To make a submission, please send an e-mail to mtm24-submissions@ufal.mff.cuni.cz, with the following information:

  • Names of all authors and their affiliation
  • A single PDF (or plain-text) file containing the abstract

Accepted abstracts:

  • Dominik Macháček, Ondřej Bojar, Raj Dabre (Charles University, NICT), Whisper-Streaming demo
  • Tomasz Limisiewicz, David Mareček (Charles University), Multilingual DAMA for Debiasing Translation
  • Gianluca Vico, Jindřich Libovický (Charles University), Alignable Tokenization for Machine Translation.

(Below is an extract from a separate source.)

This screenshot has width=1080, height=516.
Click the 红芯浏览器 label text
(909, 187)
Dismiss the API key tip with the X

  • Tsegay Kiros, Statistical Machine Translator for English to Tigrigna Translation
  • Ondřej Plátek, Zdeněk Kasner, Ondřej Dušek (Charles University), factgenie: A Framework for Span-based Evaluation of Generated Texts; How can we help evaluate machine translation?

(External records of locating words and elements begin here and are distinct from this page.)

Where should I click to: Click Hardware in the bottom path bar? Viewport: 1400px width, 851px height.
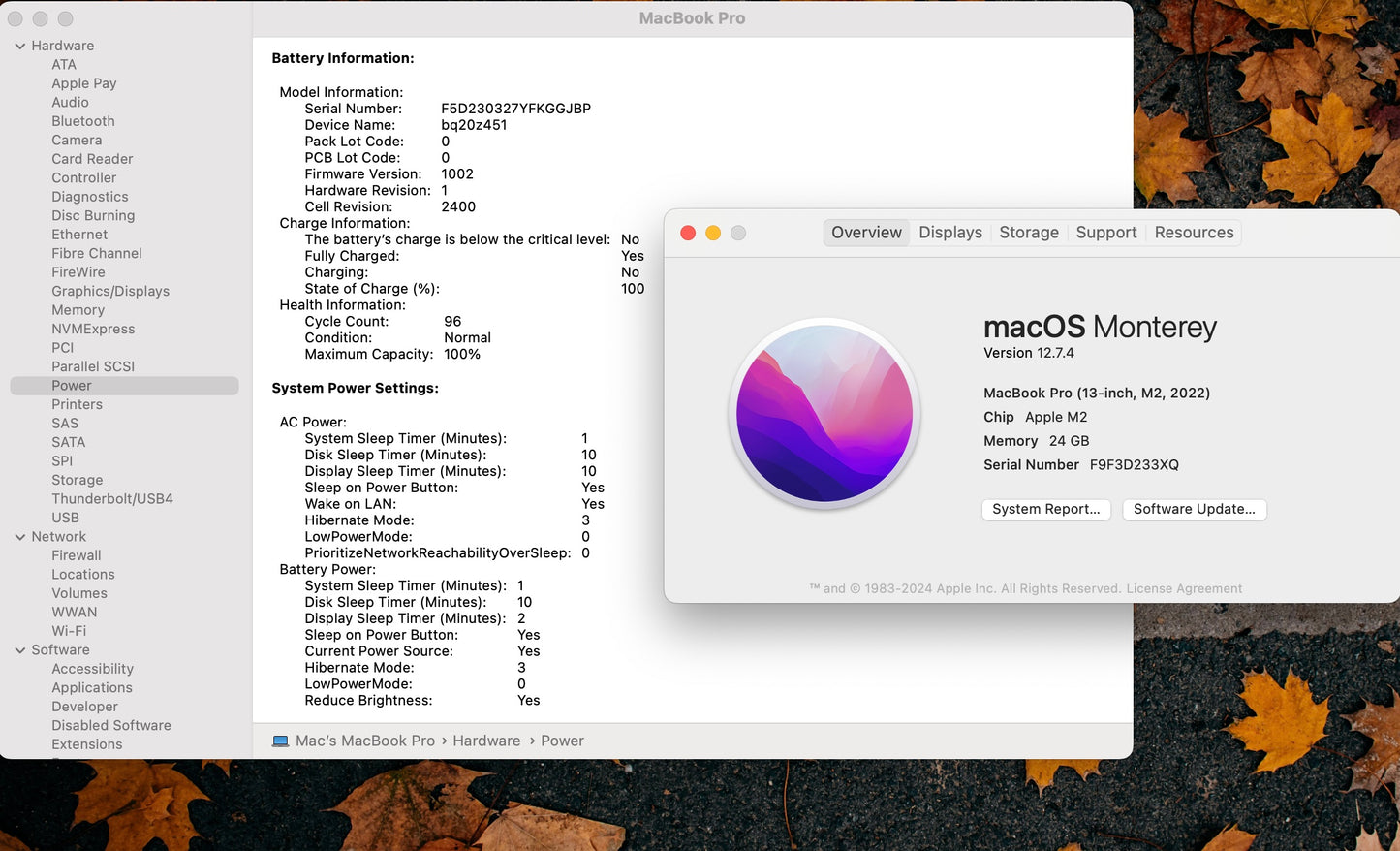click(x=486, y=741)
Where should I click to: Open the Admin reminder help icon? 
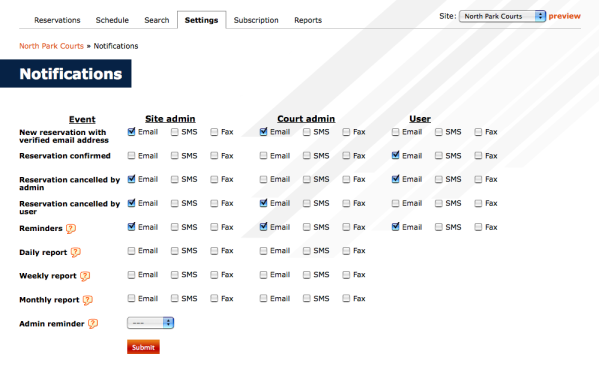[x=93, y=324]
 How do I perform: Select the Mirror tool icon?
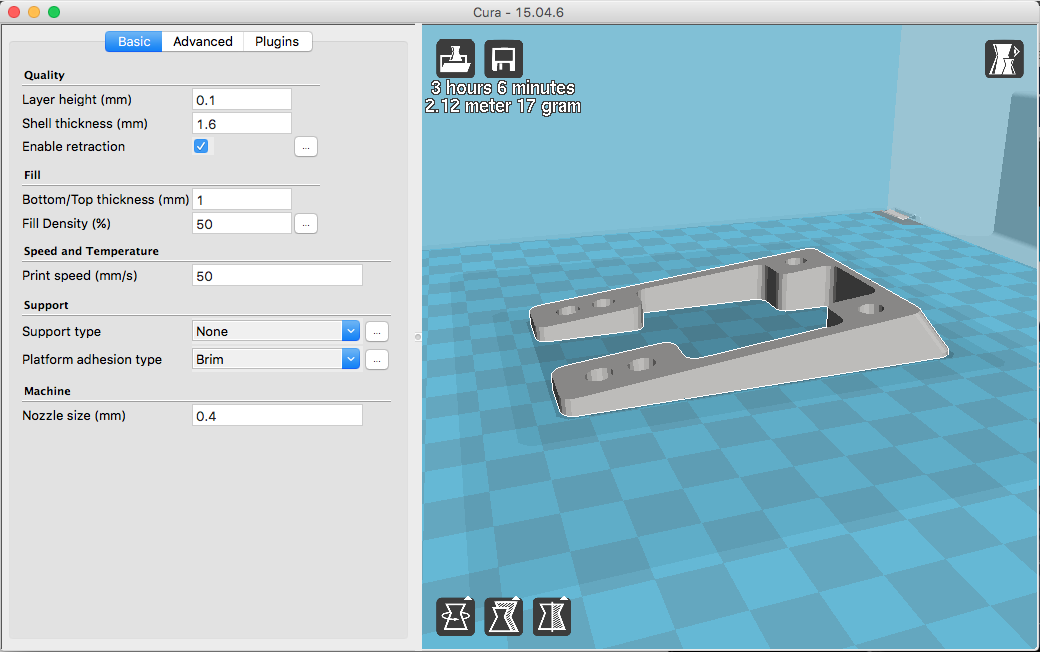(x=551, y=616)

  • Wojciech Chojnowski, Artur Kot, Mikołaj Koszowski, Mieszko Rutkowski, Artur Nowakowski, Kamil Guttmann, Mikołaj Pokrywka (Allegro, Laniqo), MultiSlav: Multilingual Slavic Neural Machine Translation Models for effective zero-shot Cross-Linguality
  • Mikołaj Pokrywka, Wojciech Kusa, Mikołaj Koszowski, Mieszko Rutkowski (Allegro), MT Beyond Text Horizons: Multimodal and Contextualised MT in the E-commerce Domain
  • Seth Aycock (University of Amsterdam), Can Large Language Models Really Learn to Translate an Under-Resourced Language from One Grammar Book?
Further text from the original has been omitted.